Scalar Field Theory on Non-commutative Snyder Space-Time

TL;DR

This paper develops a scalar field theory on Snyder non-commutative space-time, addressing non-associativity issues and providing explicit first-order corrections, thus advancing the understanding of quantum geometry and field interactions.

Contribution

It introduces a realization-based approach to construct a consistent scalar field theory on Snyder space-time, overcoming non-associativity challenges and explicitly computing correction terms.

Findings

Constructed a co-algebraic framework for Snyder geometry.

Defined a self-interacting scalar field theory on Snyder space.

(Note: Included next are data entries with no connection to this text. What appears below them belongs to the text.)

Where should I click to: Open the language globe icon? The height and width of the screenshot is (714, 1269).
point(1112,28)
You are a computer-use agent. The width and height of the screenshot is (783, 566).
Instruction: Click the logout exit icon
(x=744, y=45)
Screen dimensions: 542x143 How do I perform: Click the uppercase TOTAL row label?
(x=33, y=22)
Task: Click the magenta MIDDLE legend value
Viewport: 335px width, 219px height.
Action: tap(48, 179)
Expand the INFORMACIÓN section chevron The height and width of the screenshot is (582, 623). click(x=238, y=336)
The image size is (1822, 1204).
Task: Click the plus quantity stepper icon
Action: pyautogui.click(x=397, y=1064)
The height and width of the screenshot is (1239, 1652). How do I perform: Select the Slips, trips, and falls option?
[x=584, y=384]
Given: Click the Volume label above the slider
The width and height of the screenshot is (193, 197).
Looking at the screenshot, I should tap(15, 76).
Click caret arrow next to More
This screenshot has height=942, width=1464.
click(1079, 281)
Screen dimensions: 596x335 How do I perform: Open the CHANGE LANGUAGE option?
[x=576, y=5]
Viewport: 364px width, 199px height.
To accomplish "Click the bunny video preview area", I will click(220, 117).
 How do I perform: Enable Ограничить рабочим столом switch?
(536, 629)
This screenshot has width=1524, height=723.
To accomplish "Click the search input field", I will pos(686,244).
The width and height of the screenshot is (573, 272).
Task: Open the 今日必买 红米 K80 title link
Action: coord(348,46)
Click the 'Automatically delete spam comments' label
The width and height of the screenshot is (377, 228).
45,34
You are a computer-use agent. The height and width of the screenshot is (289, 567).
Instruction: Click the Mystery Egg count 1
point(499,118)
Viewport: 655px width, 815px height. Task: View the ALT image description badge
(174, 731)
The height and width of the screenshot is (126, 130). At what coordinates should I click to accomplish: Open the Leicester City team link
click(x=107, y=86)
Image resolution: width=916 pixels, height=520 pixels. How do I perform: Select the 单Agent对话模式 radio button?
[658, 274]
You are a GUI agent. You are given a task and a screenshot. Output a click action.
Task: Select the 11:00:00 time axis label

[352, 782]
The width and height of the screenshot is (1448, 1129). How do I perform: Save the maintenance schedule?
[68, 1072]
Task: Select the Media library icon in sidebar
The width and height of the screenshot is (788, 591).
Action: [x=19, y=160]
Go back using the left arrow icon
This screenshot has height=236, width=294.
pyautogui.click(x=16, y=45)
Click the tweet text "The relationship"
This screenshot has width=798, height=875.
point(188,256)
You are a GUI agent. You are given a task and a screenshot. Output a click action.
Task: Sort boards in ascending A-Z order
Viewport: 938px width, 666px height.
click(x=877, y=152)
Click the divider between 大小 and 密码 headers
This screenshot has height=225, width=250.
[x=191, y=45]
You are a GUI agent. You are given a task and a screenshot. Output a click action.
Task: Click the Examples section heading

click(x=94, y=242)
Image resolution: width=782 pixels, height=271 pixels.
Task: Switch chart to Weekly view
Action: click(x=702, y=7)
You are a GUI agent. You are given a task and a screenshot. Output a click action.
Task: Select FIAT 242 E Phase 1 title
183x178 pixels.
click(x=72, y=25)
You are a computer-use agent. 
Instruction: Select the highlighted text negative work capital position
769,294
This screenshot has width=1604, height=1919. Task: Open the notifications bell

Computed first-order correction terms in the Lagrangian.

Abstract

We construct a scalar field theory on the Snyder non-commutative space-time. The symmetry underlying the Snyder geometry is deformed at the co-algebraic level only, while its Poincar\'e algebra is undeformed. The Lorentz sector is undeformed at both algebraic and co-algebraic level, but the co-product for momenta (defining the star-product) is non-co-associative. The Snyder-deformed Poincar\'e group is described by a non-co-associative Hopf algebra. The definition of the interacting theory in terms of a non-associative star-product is thus questionable. We avoid the non-associativity by the use of a space-time picture based on the concept of realization of a non-commutative geometry. The two main results we obtain are: (i) the generic (namely for any realization) construction of the co-algebraic sector underlying the Snyder geometry and (ii) the definition of a non-ambiguous self interacting scalar field theory on this space-time. The first order correction terms of the corresponding Lagrangian are explicitly computed. The possibility to derive Noether charges for the Snyder space-time is also discussed.